= ACTION ITEM =
Nothing but the lines from the one containing "599x431 pixels. How" through the last line of the records belongs in the answer, copied exactly and with the pictures left out.

Screenshot grounding data:
—————

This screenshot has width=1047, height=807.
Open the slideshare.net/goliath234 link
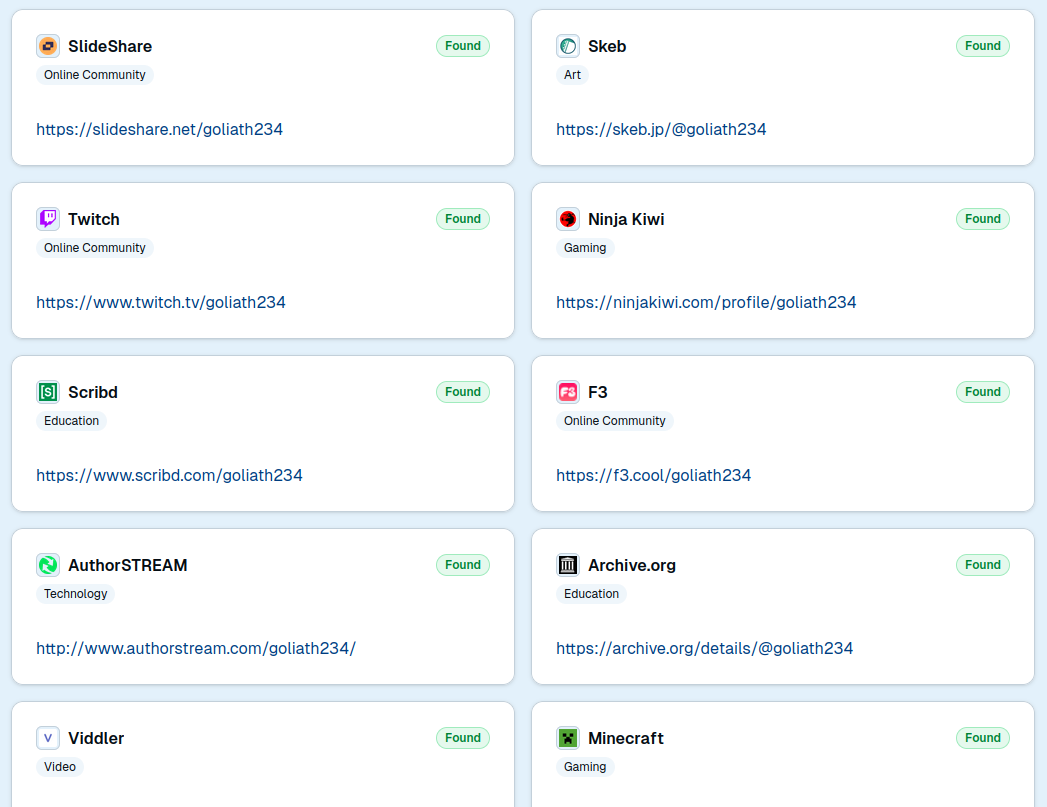pos(160,129)
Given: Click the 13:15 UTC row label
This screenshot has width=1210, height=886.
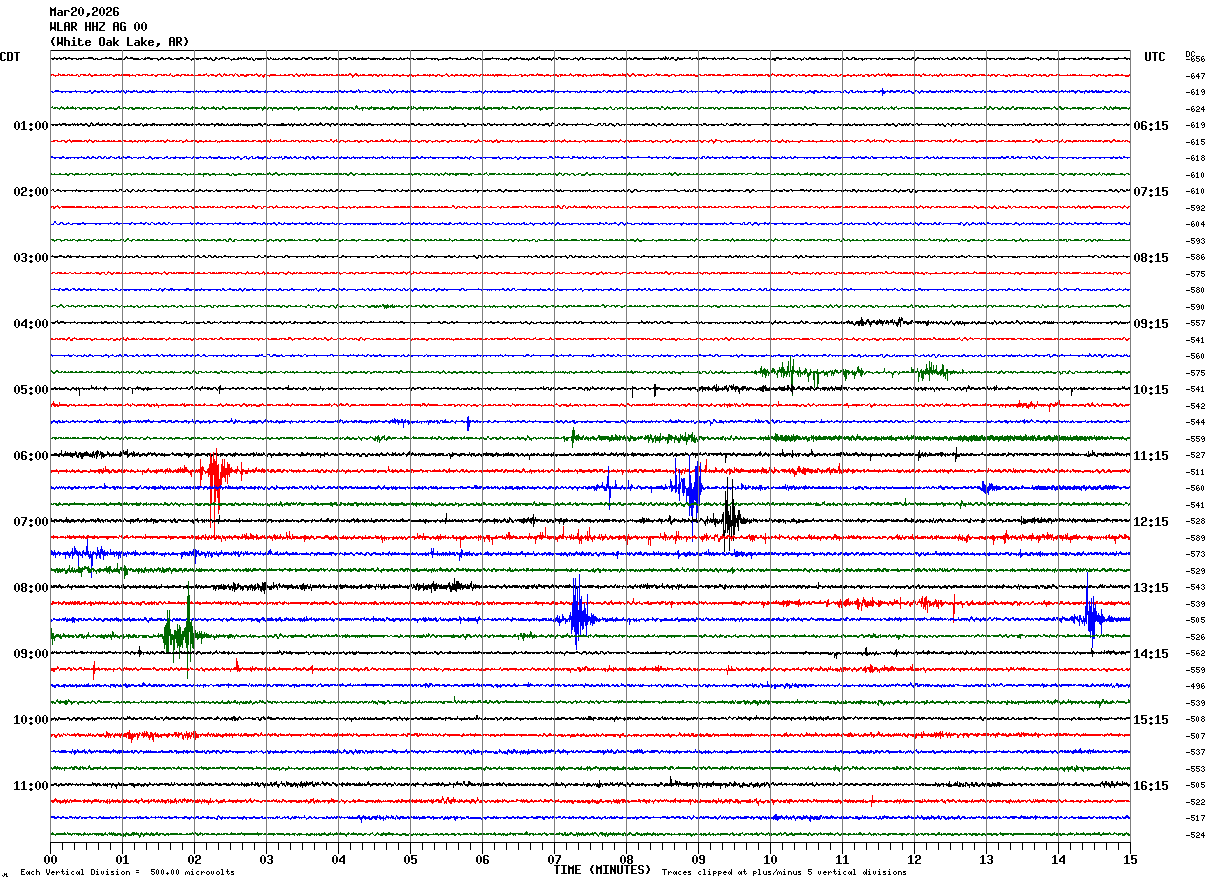Looking at the screenshot, I should [x=1150, y=588].
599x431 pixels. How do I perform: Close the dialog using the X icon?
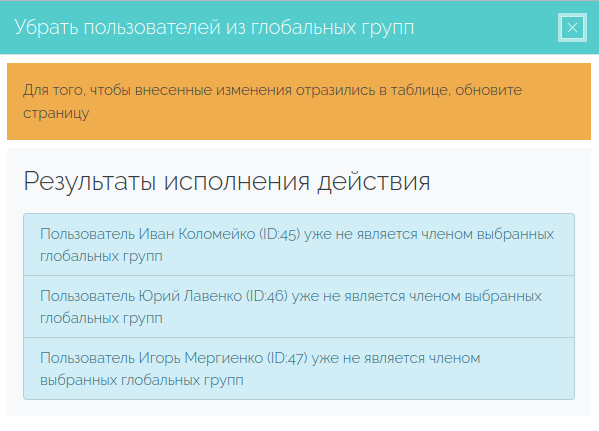coord(572,28)
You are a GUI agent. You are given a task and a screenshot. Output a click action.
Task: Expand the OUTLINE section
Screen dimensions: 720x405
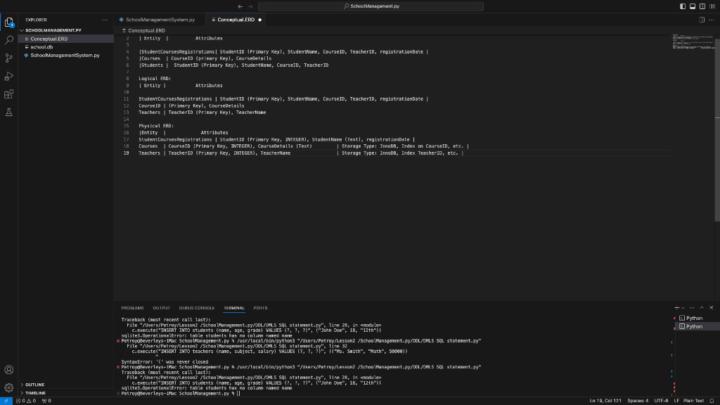tap(35, 384)
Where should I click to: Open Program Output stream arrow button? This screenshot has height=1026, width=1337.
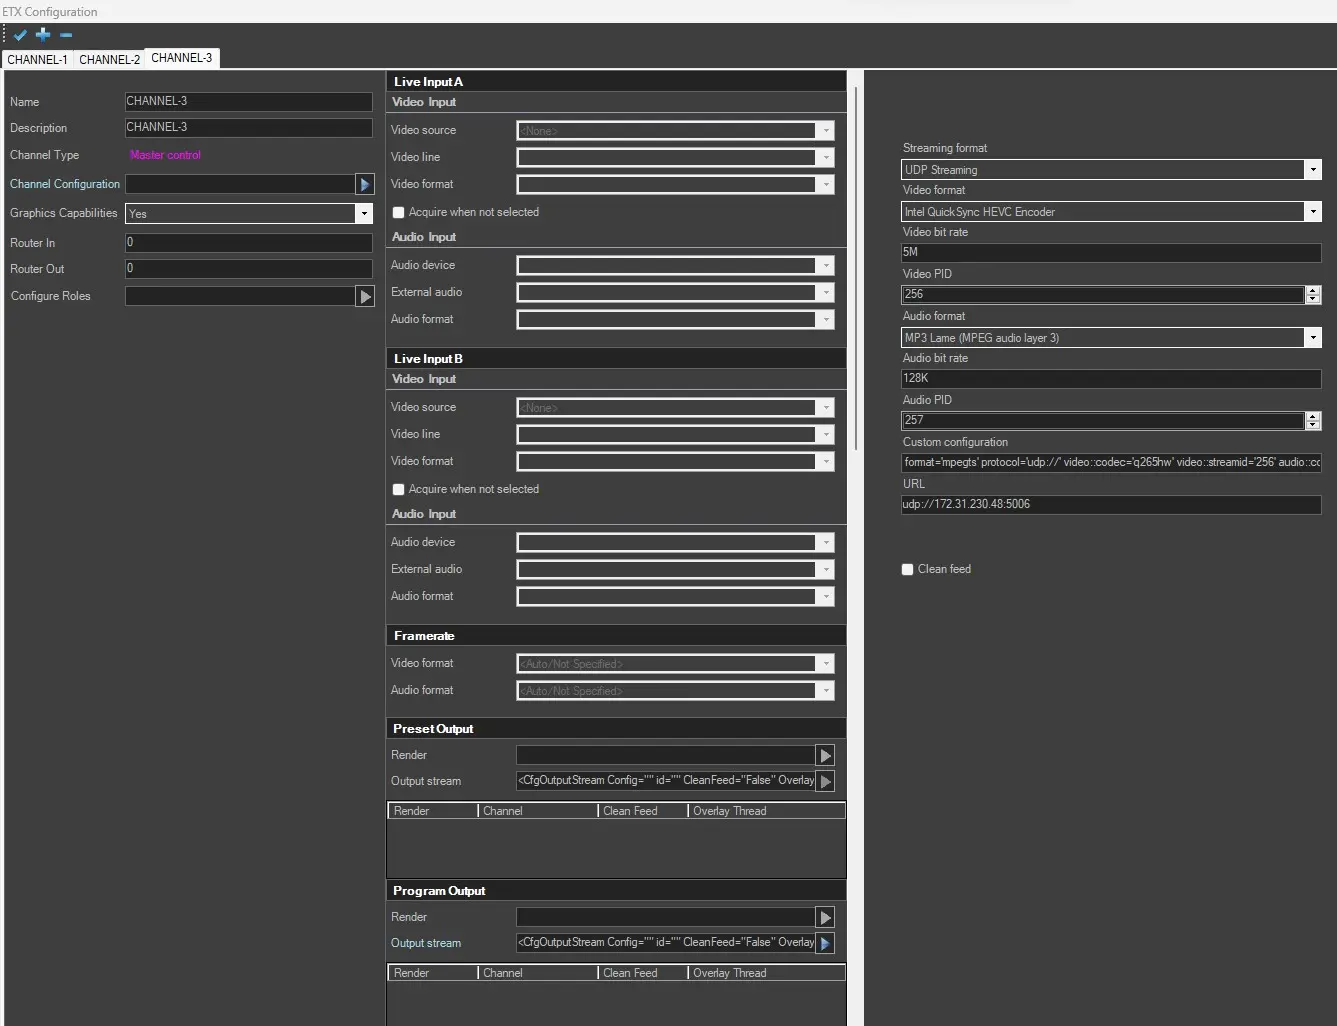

—————

= RESULT FOR THIS EXERCISE =
599x431 pixels. How do I perform: Close the dialog using the X icon?
coord(572,28)
You are a GUI agent. You are given a task and a screenshot. Output a click action.
Task: Expand the OUTLINE section
Screen dimensions: 720x405
tap(35, 384)
Where should I click to: Open Program Output stream arrow button? This screenshot has height=1026, width=1337.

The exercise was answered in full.